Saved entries
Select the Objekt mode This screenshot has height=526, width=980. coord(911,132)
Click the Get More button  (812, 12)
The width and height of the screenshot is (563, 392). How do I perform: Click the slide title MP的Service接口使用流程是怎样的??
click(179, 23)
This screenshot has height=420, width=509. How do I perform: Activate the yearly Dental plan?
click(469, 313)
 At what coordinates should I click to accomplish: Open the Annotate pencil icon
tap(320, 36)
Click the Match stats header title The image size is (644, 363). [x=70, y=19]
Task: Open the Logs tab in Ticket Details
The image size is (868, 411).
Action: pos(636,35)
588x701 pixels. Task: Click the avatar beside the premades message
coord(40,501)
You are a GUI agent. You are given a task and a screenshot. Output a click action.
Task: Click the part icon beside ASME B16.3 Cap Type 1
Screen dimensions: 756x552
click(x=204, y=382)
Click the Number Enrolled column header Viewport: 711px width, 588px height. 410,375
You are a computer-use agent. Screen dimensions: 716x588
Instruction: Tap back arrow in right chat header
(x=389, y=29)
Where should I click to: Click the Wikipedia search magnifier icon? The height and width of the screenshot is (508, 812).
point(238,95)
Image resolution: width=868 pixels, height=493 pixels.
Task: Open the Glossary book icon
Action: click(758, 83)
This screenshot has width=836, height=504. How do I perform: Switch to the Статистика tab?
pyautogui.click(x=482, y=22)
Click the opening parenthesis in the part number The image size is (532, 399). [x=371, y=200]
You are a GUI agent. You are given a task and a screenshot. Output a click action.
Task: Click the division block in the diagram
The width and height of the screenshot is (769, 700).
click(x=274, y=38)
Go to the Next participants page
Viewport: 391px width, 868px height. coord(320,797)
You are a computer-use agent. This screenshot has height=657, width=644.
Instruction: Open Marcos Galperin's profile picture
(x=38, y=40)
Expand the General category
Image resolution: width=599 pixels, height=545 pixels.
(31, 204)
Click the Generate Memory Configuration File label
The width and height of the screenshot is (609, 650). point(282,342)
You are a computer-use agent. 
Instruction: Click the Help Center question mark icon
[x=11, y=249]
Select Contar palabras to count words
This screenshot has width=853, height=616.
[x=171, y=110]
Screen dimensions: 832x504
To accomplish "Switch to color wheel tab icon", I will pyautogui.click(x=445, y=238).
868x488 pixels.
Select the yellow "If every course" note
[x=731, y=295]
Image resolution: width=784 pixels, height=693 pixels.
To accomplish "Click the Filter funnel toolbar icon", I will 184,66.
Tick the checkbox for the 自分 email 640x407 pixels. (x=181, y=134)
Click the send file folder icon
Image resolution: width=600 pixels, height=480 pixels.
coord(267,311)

— WHAT THE EXERCISE ASKS —
The number of lines above where the word "agent" occurs, and only that number, is the answer.

— RESPONSE TO THIS EXERCISE —
5